Christian villagers in a rural district of India’s Maharashtra state have been told that one church will be closed down every week because they have been “destroying” local tradition and culture by “luring” others to convert to Christianity.
Since June, over a dozen houses belonging to Christians have been attacked by local extremist groups across five villages within Gadchiroli district.
Christians in the villages of Halwar, Tekla, Bharagad, Kospundi and Alenga have also been told that if they pursue with Christianity, they will be cut off from local water supplies and will no longer have access to government-subsidised groceries.
The latest incident took place on Sunday, 5 August, in Kospundi, when a local Christian, Gallu Kowasi, was badly beaten by locals demanding he renounce his faith.
According to a trusted local source, the extremists are being “propelled” by the government in the name of a law on self-governing in tribal areas: the Provisions of the Panchayats (Extension to Scheduled Areas) Act of 1998.
Several Christians have received death threats or have been threatened with expulsion from their village, while new converts to Christianity face being ostracised from both their family and local community.
“If one person in the family is converted to Christianity, the rest of the family unites with the village and all of them immediately socially boycott that person,” World Watch Monitor’s source explained.
“The new Christian convert will be given no job in the village and no-one will come to help him with his work. The social boycott is just the start. Thereafter the new convert is threatened constantly to leave his faith; he can be easily attacked and his house attacked.”
Most of the attacks on Christian homes took place at the end of June in protest at the construction of a new church in Halwar village.

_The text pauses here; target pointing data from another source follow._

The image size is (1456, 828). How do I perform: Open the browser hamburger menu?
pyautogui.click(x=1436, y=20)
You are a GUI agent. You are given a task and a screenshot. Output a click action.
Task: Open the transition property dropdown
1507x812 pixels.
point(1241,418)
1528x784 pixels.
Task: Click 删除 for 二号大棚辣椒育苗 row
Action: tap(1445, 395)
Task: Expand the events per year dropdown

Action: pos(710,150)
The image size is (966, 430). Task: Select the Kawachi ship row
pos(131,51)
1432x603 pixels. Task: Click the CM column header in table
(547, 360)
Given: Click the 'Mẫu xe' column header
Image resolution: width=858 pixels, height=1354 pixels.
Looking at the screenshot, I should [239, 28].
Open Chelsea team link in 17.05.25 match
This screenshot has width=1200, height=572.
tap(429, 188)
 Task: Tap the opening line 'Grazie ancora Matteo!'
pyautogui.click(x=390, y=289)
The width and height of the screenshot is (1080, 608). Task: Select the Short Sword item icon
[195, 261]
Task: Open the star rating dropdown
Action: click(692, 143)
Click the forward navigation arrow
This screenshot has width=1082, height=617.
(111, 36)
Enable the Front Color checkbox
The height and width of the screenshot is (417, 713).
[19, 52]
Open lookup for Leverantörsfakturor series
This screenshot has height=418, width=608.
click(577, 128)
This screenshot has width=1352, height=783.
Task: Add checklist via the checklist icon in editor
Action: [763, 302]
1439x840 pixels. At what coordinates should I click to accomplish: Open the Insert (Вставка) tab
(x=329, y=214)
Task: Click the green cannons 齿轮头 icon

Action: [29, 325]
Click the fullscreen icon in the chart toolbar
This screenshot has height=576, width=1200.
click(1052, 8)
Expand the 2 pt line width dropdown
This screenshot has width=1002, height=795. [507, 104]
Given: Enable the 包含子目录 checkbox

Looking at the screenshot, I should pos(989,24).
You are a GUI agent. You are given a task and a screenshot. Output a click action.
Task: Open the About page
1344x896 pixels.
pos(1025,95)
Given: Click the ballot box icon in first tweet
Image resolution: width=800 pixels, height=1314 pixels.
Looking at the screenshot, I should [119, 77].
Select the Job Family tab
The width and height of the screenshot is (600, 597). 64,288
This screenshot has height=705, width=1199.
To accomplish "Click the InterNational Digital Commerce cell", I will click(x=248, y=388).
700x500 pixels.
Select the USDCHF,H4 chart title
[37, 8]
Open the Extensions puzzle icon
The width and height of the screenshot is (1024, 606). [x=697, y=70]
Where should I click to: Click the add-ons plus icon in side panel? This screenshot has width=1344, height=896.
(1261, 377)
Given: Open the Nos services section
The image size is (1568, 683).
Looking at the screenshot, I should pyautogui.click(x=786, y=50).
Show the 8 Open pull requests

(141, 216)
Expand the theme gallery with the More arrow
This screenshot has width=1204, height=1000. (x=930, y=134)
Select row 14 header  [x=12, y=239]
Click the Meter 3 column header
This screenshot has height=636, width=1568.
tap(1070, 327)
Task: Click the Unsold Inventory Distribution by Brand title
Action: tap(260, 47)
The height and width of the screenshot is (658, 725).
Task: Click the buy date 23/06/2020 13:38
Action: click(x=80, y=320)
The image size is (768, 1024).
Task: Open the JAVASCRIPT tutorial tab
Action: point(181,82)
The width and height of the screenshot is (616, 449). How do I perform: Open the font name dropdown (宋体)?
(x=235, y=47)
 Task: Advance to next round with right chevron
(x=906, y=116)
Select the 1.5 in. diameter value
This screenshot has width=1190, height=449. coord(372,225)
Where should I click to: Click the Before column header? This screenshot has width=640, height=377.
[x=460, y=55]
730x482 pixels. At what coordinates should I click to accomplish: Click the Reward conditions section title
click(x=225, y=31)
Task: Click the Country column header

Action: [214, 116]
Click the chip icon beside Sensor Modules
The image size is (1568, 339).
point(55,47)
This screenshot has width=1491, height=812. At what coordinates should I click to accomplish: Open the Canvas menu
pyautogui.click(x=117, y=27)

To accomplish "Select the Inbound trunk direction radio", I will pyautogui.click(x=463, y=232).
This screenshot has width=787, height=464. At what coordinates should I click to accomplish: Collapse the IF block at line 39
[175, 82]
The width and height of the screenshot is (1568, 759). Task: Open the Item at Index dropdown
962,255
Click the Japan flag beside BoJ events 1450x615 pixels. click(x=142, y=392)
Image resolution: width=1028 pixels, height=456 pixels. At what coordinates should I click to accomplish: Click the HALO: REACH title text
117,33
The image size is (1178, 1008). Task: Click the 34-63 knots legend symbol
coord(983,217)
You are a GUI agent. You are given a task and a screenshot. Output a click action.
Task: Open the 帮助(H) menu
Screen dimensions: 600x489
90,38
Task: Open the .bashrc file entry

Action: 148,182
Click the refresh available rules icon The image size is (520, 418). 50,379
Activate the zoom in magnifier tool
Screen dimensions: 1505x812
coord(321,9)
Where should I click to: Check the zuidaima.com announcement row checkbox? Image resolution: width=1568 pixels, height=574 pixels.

On 27 June, the church construction was forcibly brought to a halt by a mob and a public meeting was called, during which the Christians were told to renounce their faith or leave the village.
Following the meeting, 15 houses belonging to Christian families were attacked.
The Christians of Bharagad village filed a complaint with police, but the authorities took no action. Instead, the Christians later received letters warning them against making any further complaints.
After three Christian families in Koskundi village went to the police, a mob of around 100 people gathered round the police station, demanding the Christians be thrown out of the village.